Neo4jBackup¶
This document provides a reference for the Neo4jBackup Custom Resource Definition (CRD). This resource is used for creating and managing backups of Neo4j databases running under either Neo4jEnterpriseCluster or Neo4jEnterpriseStandalone.
For a comprehensive guide on using backups, see the Backup and Restore Guide.
API Version¶
- Group:
neo4j.neo4j.com - Version:
v1beta1 - Kind:
Neo4jBackup
How it works¶
The operator creates a Kubernetes Job that runs neo4j-admin database backup inside a container using the same Neo4j enterprise image as the target cluster. No separate backup image is needed or configured.

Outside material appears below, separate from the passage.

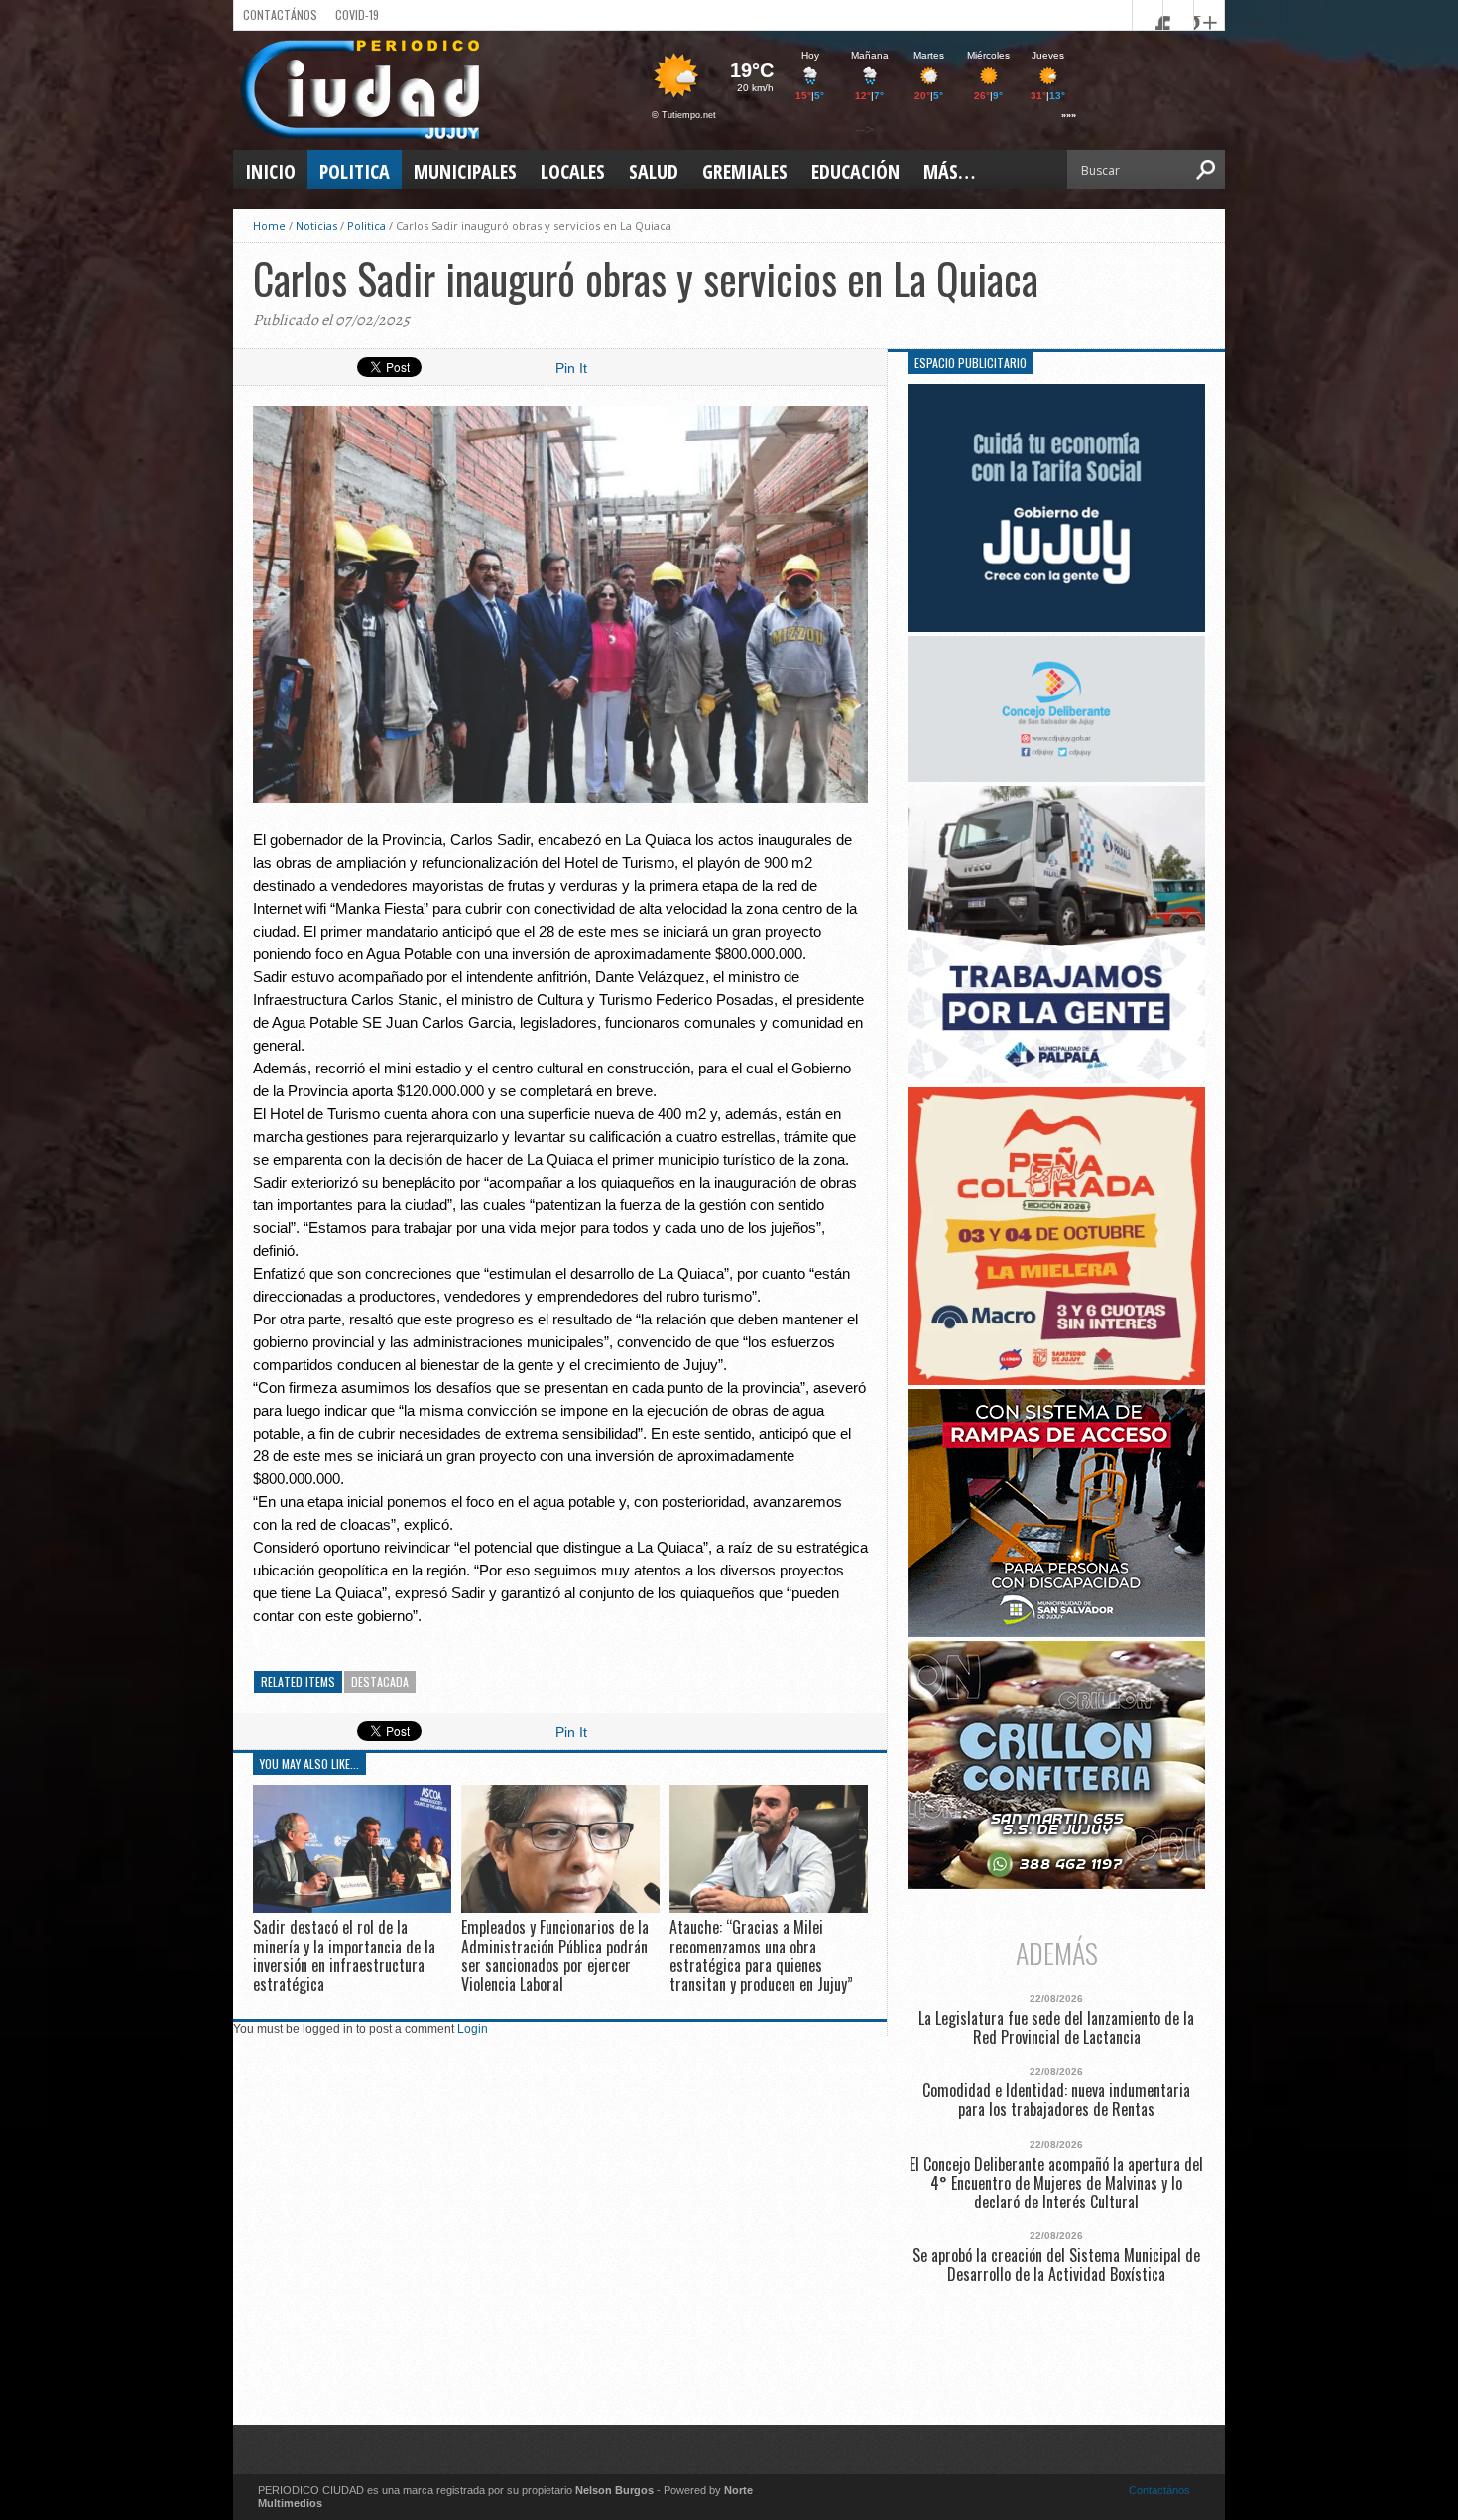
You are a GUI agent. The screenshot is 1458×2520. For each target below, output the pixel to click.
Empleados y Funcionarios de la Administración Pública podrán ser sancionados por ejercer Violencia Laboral (555, 1955)
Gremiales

Key implementation details:
- The operator automatically sets
server.backup.listen_address=0.0.0.0:6362inneo4j.confon the target StatefulSet. - The
--fromflag is automatically populated with the FQDNs of all server pods at port6362. - For cloud storage,
--to-pathuses native cloud URIs:s3://,gs://,azb://. - For PVC storage,
--to-pathuses the local path within the mounted PVC. - RBAC: Only a
neo4j-backup-saServiceAccount is created. No Role or RoleBinding is created because the backup Job requires no Kubernetes API access. - Cloud retention: The operator logs a notice to configure bucket lifecycle rules on the cloud provider side. PVC retention uses
find+rmin a cleanup Job.
Spec¶
The Neo4jBackupSpec defines the desired state of a Neo4j backup configuration.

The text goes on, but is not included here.